_LISTED ENTRIES:_
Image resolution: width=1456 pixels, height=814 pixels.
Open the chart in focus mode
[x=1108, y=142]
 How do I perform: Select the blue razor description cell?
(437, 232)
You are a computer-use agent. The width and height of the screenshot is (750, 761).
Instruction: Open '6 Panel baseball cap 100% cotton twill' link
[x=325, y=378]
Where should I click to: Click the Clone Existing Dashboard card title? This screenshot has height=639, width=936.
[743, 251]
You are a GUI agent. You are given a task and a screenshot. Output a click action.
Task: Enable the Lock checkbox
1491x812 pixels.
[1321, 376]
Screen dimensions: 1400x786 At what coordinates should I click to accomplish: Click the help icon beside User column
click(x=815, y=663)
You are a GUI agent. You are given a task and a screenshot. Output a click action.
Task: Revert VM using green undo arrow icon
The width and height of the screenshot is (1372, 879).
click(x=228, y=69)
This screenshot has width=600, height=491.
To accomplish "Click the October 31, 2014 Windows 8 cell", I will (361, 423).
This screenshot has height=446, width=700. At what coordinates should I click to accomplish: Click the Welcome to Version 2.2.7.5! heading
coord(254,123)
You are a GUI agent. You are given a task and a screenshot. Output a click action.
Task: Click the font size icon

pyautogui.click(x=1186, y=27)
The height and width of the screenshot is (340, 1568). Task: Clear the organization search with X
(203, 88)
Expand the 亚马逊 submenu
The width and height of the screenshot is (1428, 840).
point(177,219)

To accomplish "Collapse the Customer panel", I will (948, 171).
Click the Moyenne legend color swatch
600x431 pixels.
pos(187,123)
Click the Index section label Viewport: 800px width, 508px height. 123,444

_ACTION ITEM:_
All of the lines above should be returned exactly as written.

_REPLY TO THE TASK:_
Image resolution: width=1456 pixels, height=814 pixels.
Open the chart in focus mode
[x=1108, y=142]
 How do I perform: Select the blue razor description cell?
(437, 232)
You are a computer-use agent. The width and height of the screenshot is (750, 761).
Instruction: Open '6 Panel baseball cap 100% cotton twill' link
[x=325, y=378]
Where should I click to: Click the Clone Existing Dashboard card title? This screenshot has height=639, width=936.
[743, 251]
You are a GUI agent. You are given a task and a screenshot. Output a click action.
Task: Enable the Lock checkbox
1491x812 pixels.
[1321, 376]
Screen dimensions: 1400x786 At what coordinates should I click to accomplish: Click the help icon beside User column
click(x=815, y=663)
You are a GUI agent. You are given a task and a screenshot. Output a click action.
Task: Revert VM using green undo arrow icon
The width and height of the screenshot is (1372, 879).
click(x=228, y=69)
This screenshot has width=600, height=491.
To accomplish "Click the October 31, 2014 Windows 8 cell", I will (361, 423).
This screenshot has height=446, width=700. At what coordinates should I click to accomplish: Click the Welcome to Version 2.2.7.5! heading
coord(254,123)
You are a GUI agent. You are given a task and a screenshot. Output a click action.
Task: Click the font size icon

pyautogui.click(x=1186, y=27)
The height and width of the screenshot is (340, 1568). Task: Clear the organization search with X
(203, 88)
Expand the 亚马逊 submenu
The width and height of the screenshot is (1428, 840).
point(177,219)

To accomplish "Collapse the Customer panel", I will (948, 171).
Click the Moyenne legend color swatch
600x431 pixels.
pos(187,123)
Click the Index section label Viewport: 800px width, 508px height. 123,444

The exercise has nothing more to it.